> [Task A]:
Answer these questions about the Rodney Bay passage:
(i) How many miles did the trip to Rodney Bay cover?
(ii) What kept the narrator from swimming far from the boat?
(iii) What had the tropical wave been upgraded to?
> [Task B]:
Does each statement agree with the Rodney Bay passage? Answer yes or no, quoting the words that decide it.
(i) The narrator regards Rodney Bay as a particularly special place.
(ii) The Marina at Rodney Bay has exceptional facilities.
(iii) The narrator left Rodney Bay before the storm came through.
> [Task C]:
How might the sailing account of Rodney Bay go on? Continue it after its final sentence.

* BEGIN Excerpt *

Thirty miles later we were in Rodney Bay, St. Lucia. Rodney Bay isn’t a particularly special place, but it does seem to be a tourist destination. All the typical attractions were present, and most were noisy if not downright dangerous. I dared not swim far from my boat for fear of being run down by a jet ski. However, Rodney Bay provided several blessings. For one, its Marina has exceptional facilities, and if you know someone with a password, it equates to unlimited hot showers! I knew someone with a password, and the hot showers alone tempted me to stay the week. Another feature of the bay is that it has a lagoon, which would have provided some protection from a tropical cyclone. It just so happens that a tropical wave I had been monitoring for several days had just been upgraded to a tropical storm, so I decided to stay in Rodney Bay a few days longer and wait it out… and, you know, enjoy the hot showers.

* END Excerpt *
* BEGIN Stored rows *

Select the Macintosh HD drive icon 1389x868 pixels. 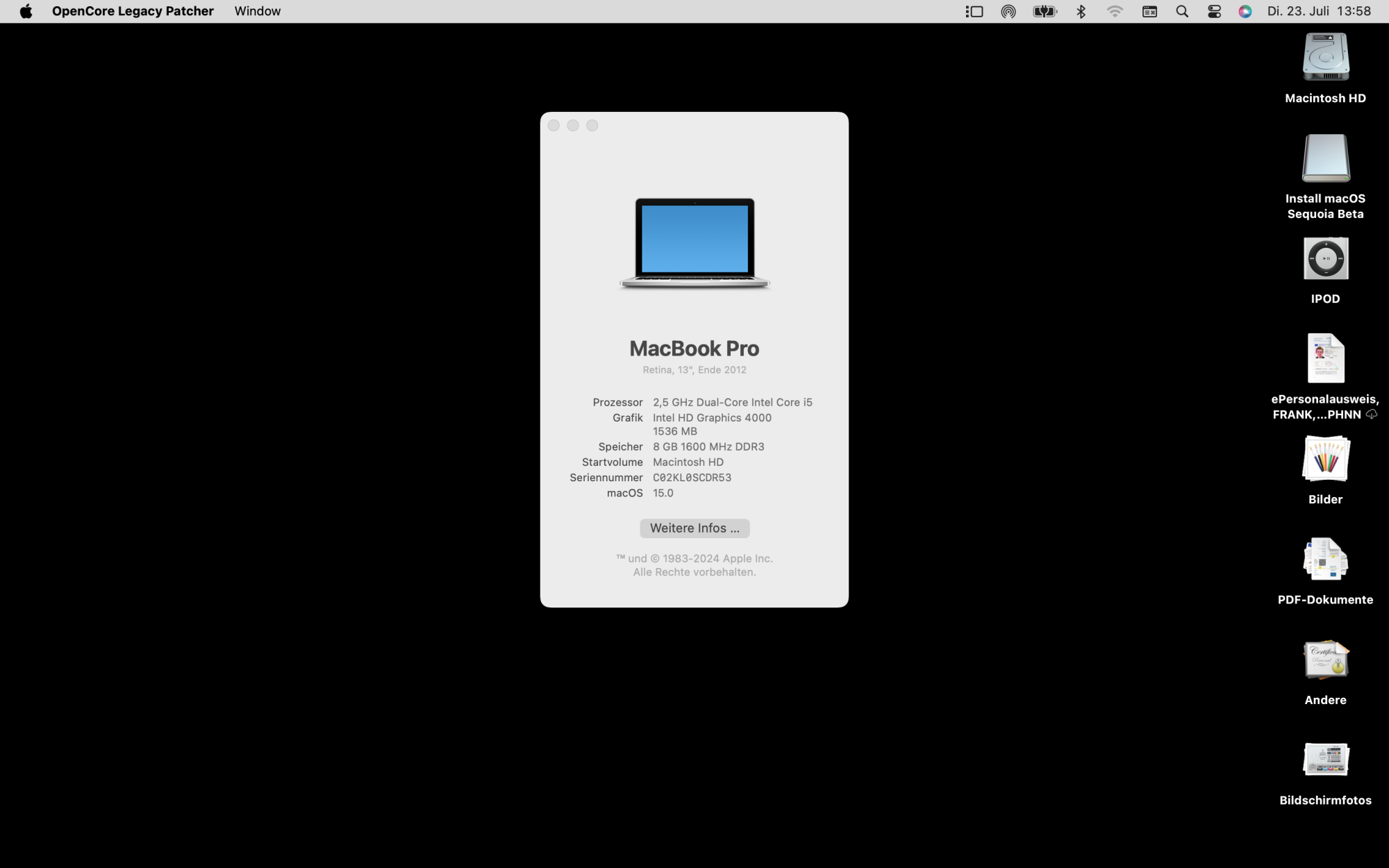[x=1325, y=57]
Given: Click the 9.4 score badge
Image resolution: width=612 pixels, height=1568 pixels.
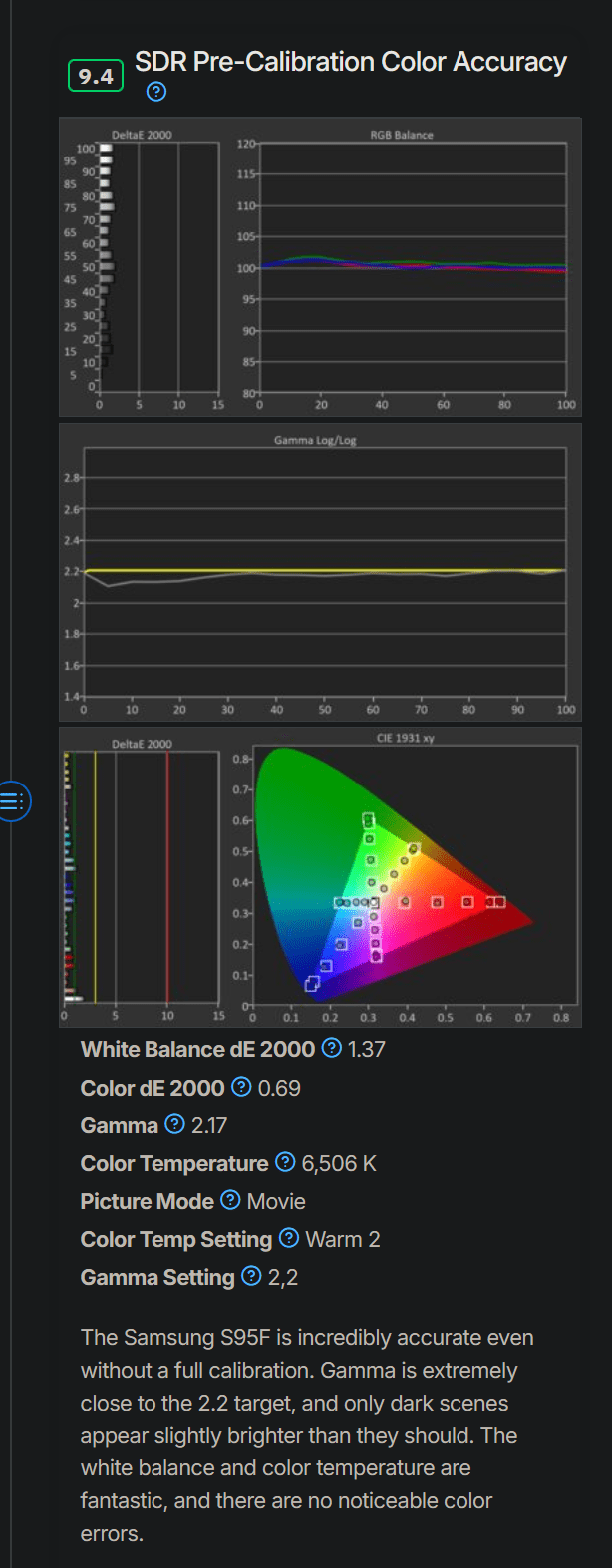Looking at the screenshot, I should pyautogui.click(x=96, y=76).
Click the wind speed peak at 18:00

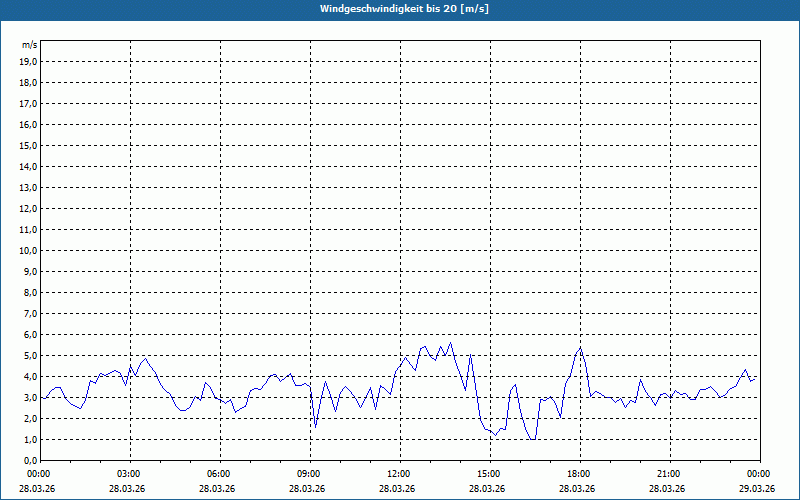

* END Stored rows *

> [Final result A]:
(i) Thirty miles.
(ii) Fear of being run down by a jet ski.
(iii) A tropical storm.

> [Final result B]:
(i) No: "Rodney Bay isn’t a particularly special place"
(ii) Yes: "its Marina has exceptional facilities"
(iii) No: "I decided to stay in Rodney Bay a few days longer and wait it out"

> [Final result C]:
Tropical storm Don whirled its way straight for Grenada. This is now the second tropical storm to hit Grenada this year, and in this light, it seems a bit silly that I’m in a hurry to get down there to avoid tropical weather. To be fair, Grenada is not a “safe” place during hurricane season, it is simply “safer”. On average, Grenada is impacted by a hurricane every 17 years. The last was a category 4 hurricane that devastated the island in 2004 and the rainforest still hasn’t recovered. I’m hoping that Grenada is just absorbing a few soft blows, and that the real punches will land further north. If worse comes to worse, sailing to Trinidad is always an option.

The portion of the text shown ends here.